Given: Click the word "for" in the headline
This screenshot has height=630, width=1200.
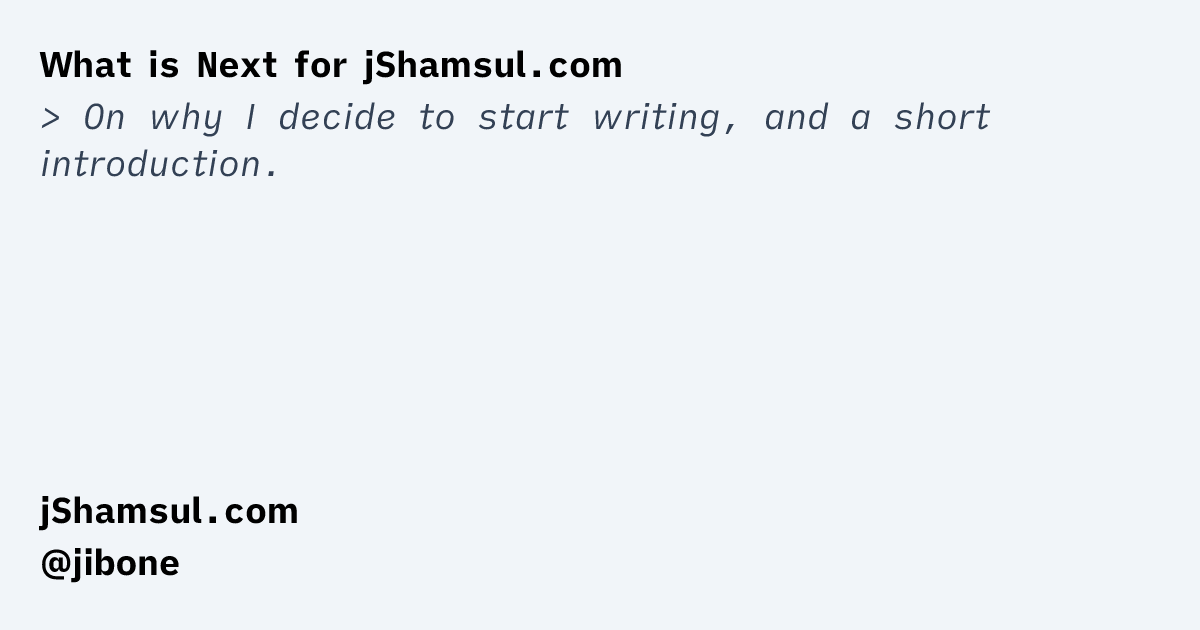Looking at the screenshot, I should point(320,66).
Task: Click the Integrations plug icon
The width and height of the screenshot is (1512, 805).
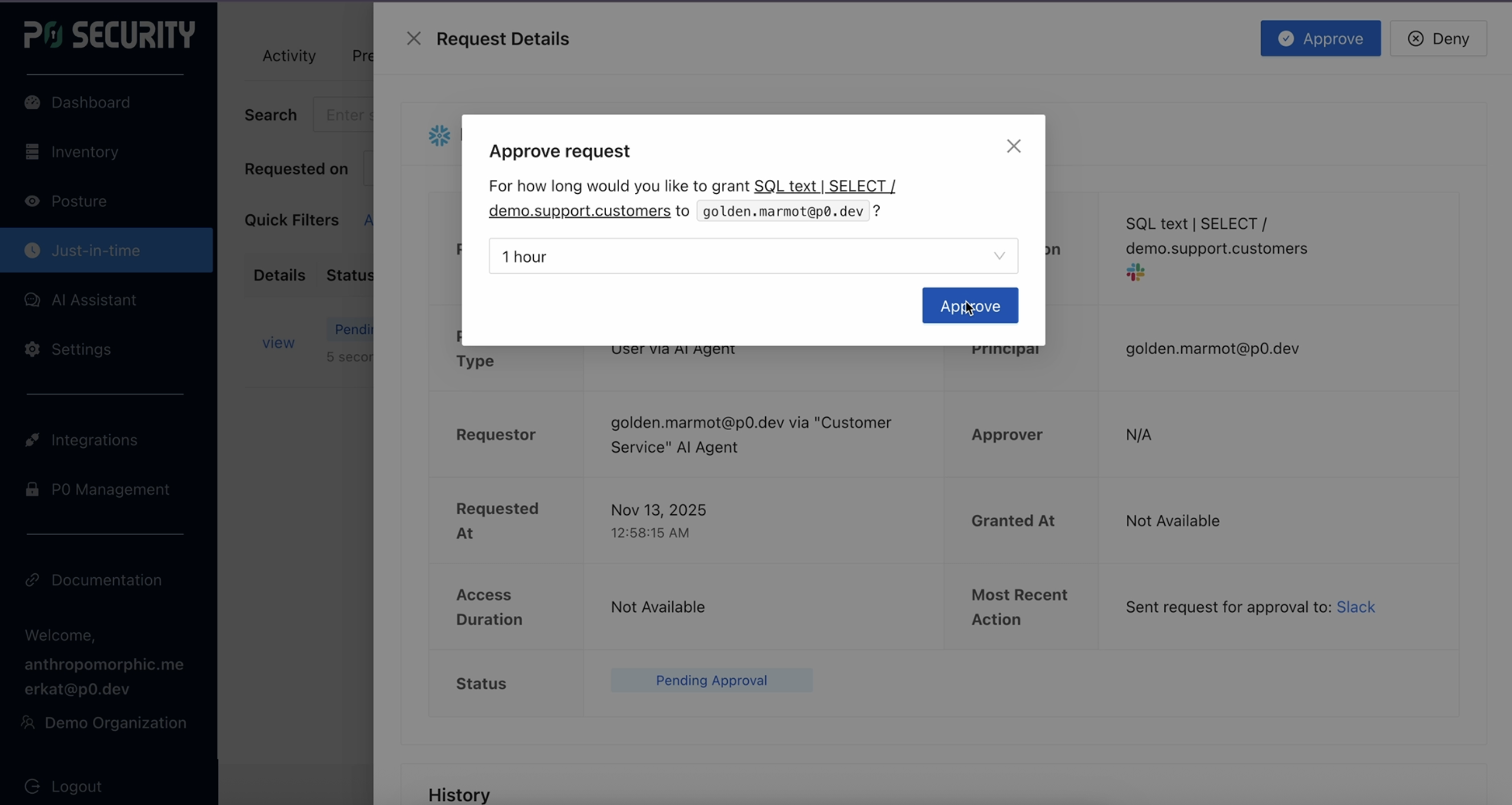Action: click(32, 440)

--------

Required task » Rewrite all of the rows above, switching "headline" to "page title" and keeping everything else the same. Leave out the pictures.

Output »
Given: Click the word "for" in the page title
This screenshot has height=630, width=1200.
Looking at the screenshot, I should point(320,66).
Task: Click the Integrations plug icon
The width and height of the screenshot is (1512, 805).
Action: click(32, 440)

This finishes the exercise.